**About this task**
When copying the data below, keep only the lines from the one with "This screenshot has height=532, width=798." through the one with "Task: Click the second winking emoji", word for word, and skip the pictures.

**Record set**
________________________

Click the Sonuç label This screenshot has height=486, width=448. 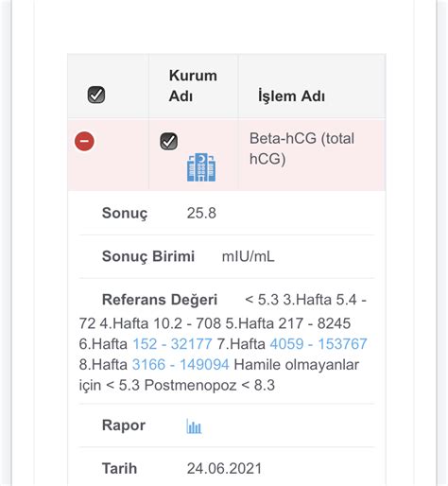[125, 214]
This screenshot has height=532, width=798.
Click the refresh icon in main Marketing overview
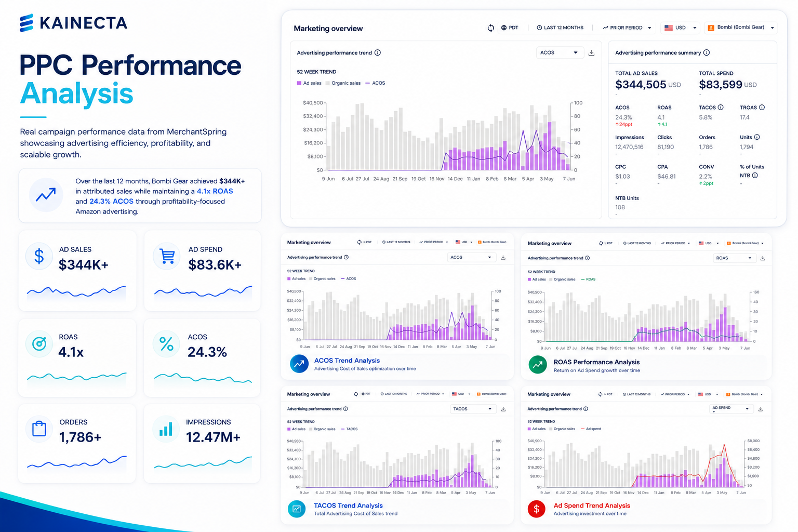[x=490, y=28]
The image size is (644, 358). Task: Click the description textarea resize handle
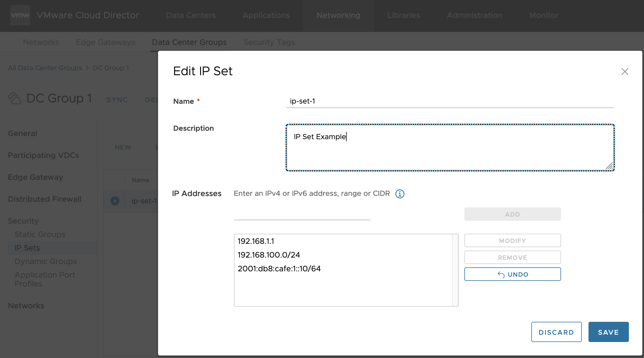click(609, 166)
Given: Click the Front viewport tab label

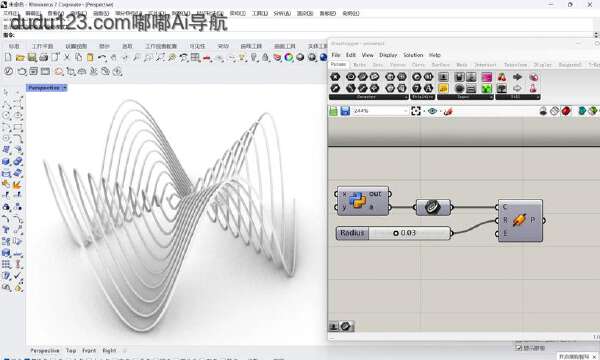Looking at the screenshot, I should point(89,350).
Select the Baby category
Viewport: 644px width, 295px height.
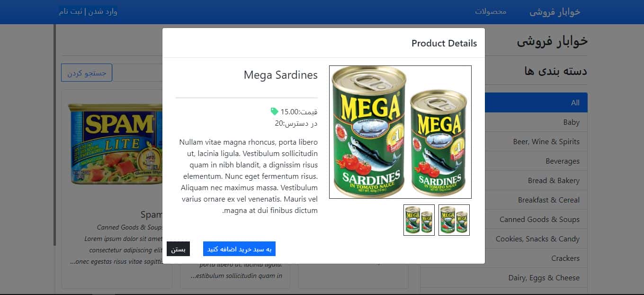(x=536, y=122)
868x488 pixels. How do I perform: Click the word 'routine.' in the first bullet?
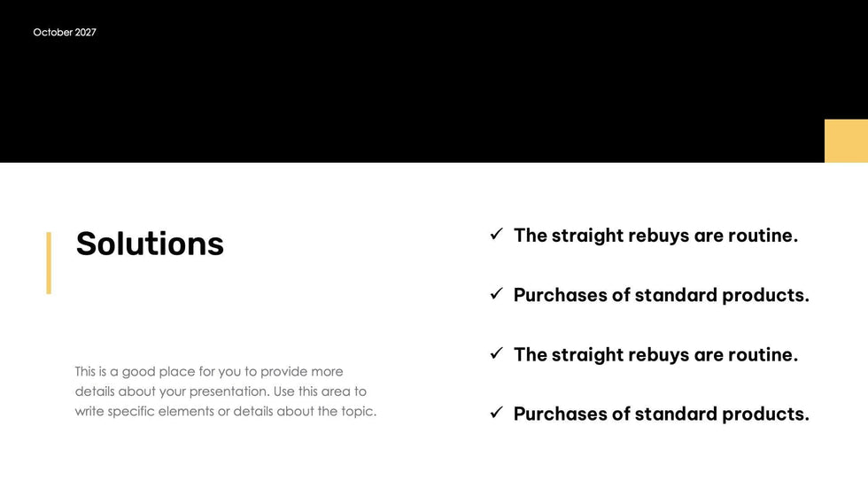click(763, 236)
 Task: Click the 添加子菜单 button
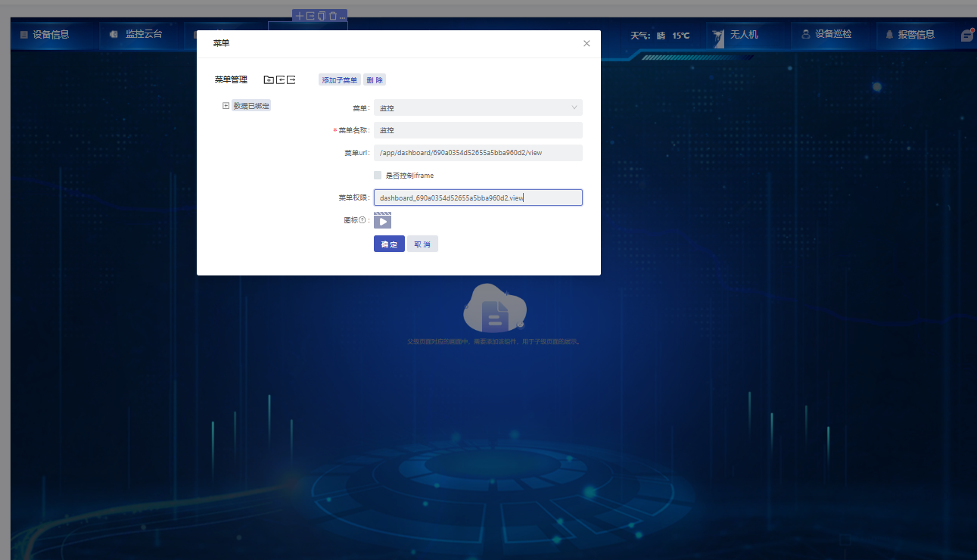click(x=339, y=80)
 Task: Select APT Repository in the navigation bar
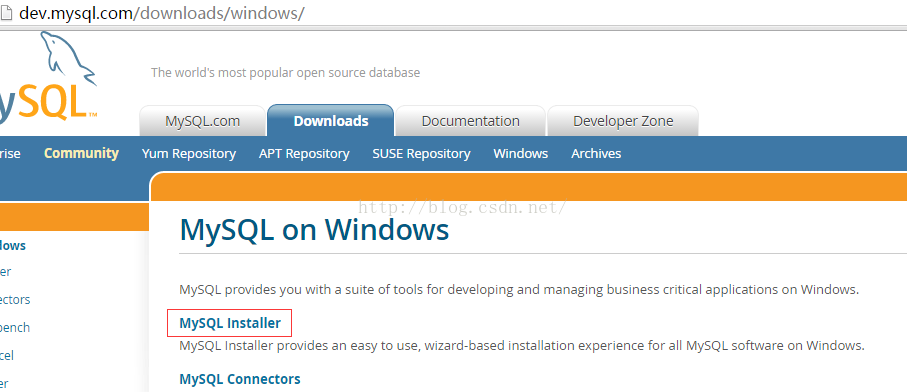304,154
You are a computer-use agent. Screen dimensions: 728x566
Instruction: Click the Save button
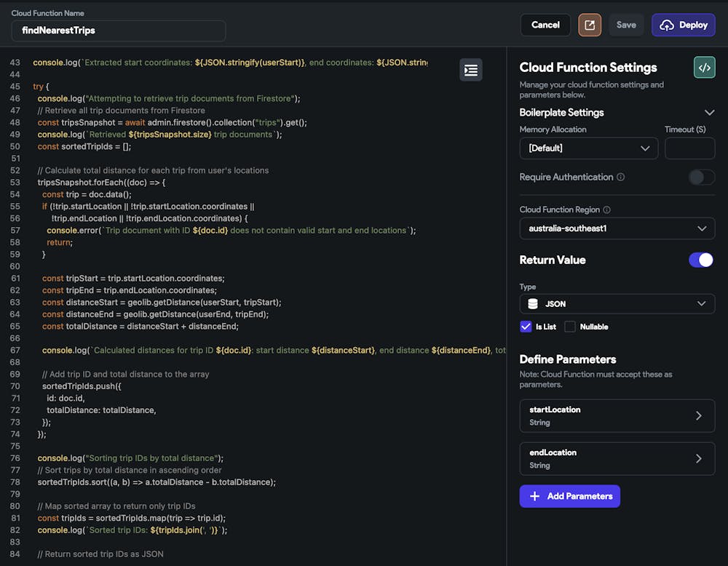(626, 25)
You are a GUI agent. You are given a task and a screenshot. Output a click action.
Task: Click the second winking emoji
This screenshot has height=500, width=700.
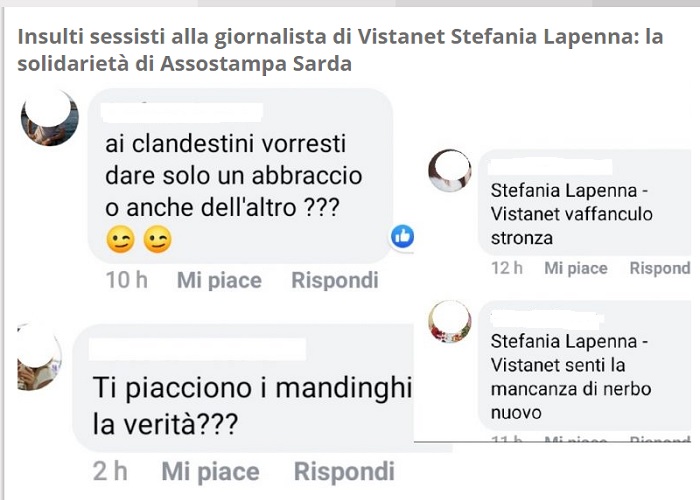pos(158,239)
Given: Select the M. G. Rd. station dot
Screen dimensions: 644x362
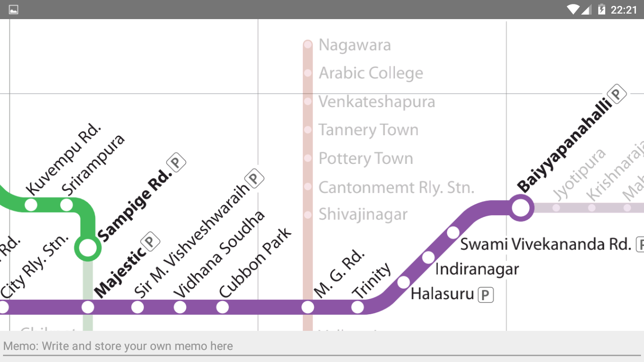Looking at the screenshot, I should 308,307.

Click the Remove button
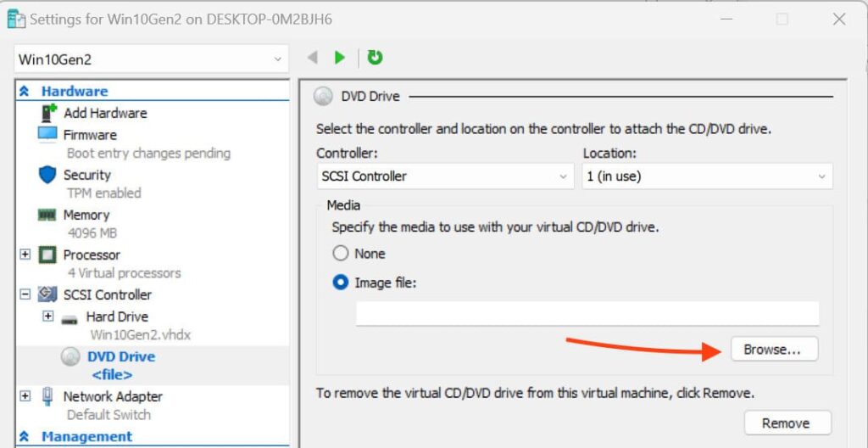(786, 423)
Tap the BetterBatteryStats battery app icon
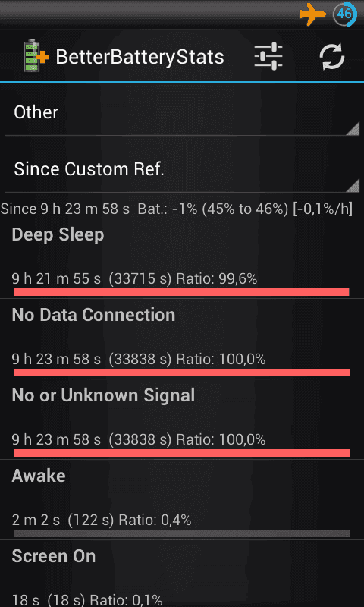 click(36, 55)
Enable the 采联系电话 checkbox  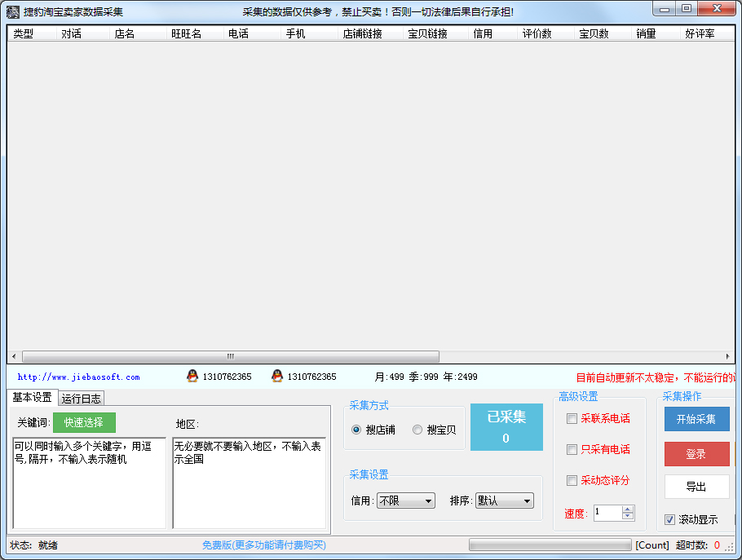click(x=572, y=419)
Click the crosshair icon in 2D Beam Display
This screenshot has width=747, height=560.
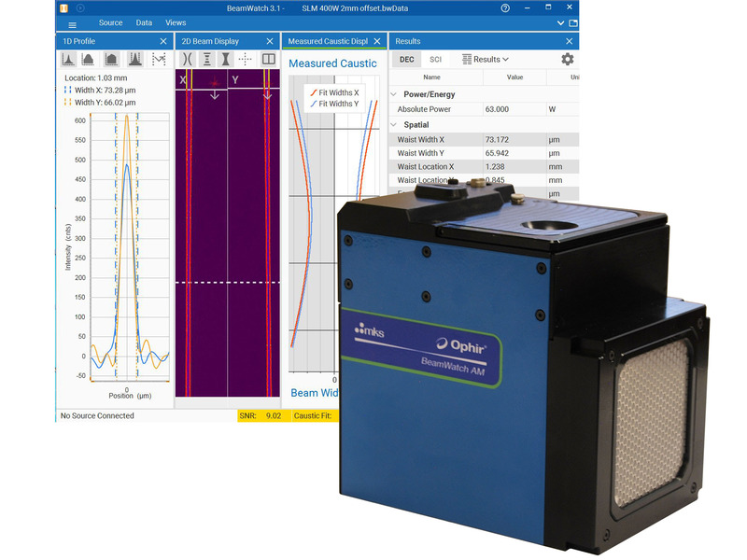coord(247,60)
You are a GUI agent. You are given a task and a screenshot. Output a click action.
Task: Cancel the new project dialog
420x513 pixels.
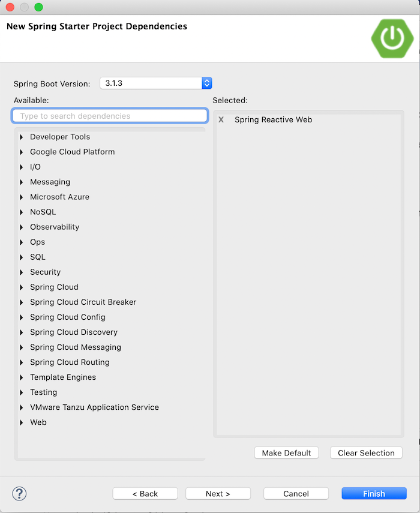click(296, 493)
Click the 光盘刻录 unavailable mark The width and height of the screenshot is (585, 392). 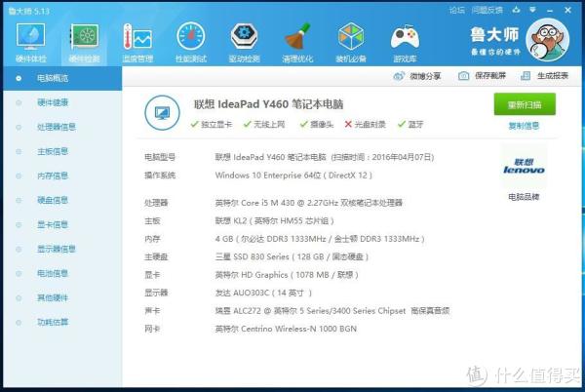tap(348, 124)
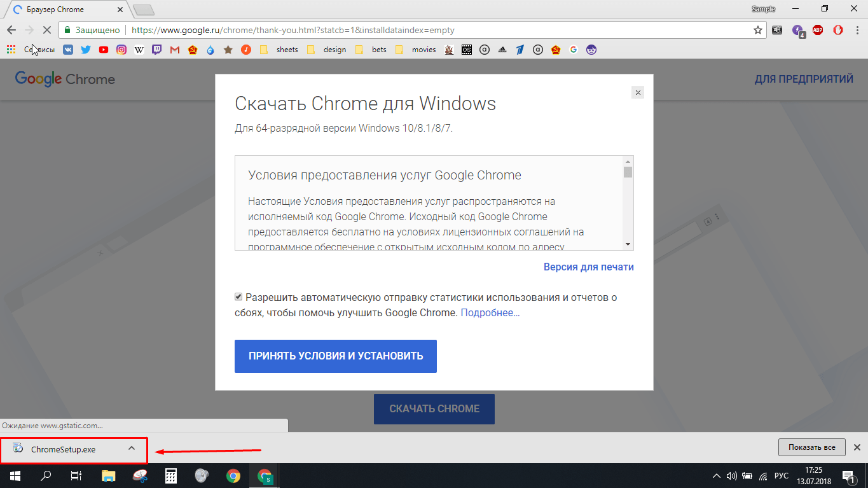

________________________

**Solution for this task**
This screenshot has height=532, width=798.
Click the refresh icon in main Marketing overview
[x=490, y=28]
The image size is (644, 358). Task: Click the description textarea resize handle
click(609, 166)
Given: Click the Front viewport tab label

Looking at the screenshot, I should point(89,350).
Select the Baby category
Viewport: 644px width, 295px height.
(x=536, y=122)
868x488 pixels. How do I perform: Click the word 'routine.' in the first bullet?
click(763, 236)
 Task: Click the 添加子菜单 button
click(x=339, y=80)
 Task: Select APT Repository in the navigation bar
304,154
You are a computer-use agent. Screen dimensions: 728x566
Instruction: Click the Save button
(626, 25)
You are a GUI agent. You are given a task and a screenshot. Output a click action.
Task: Click the second winking emoji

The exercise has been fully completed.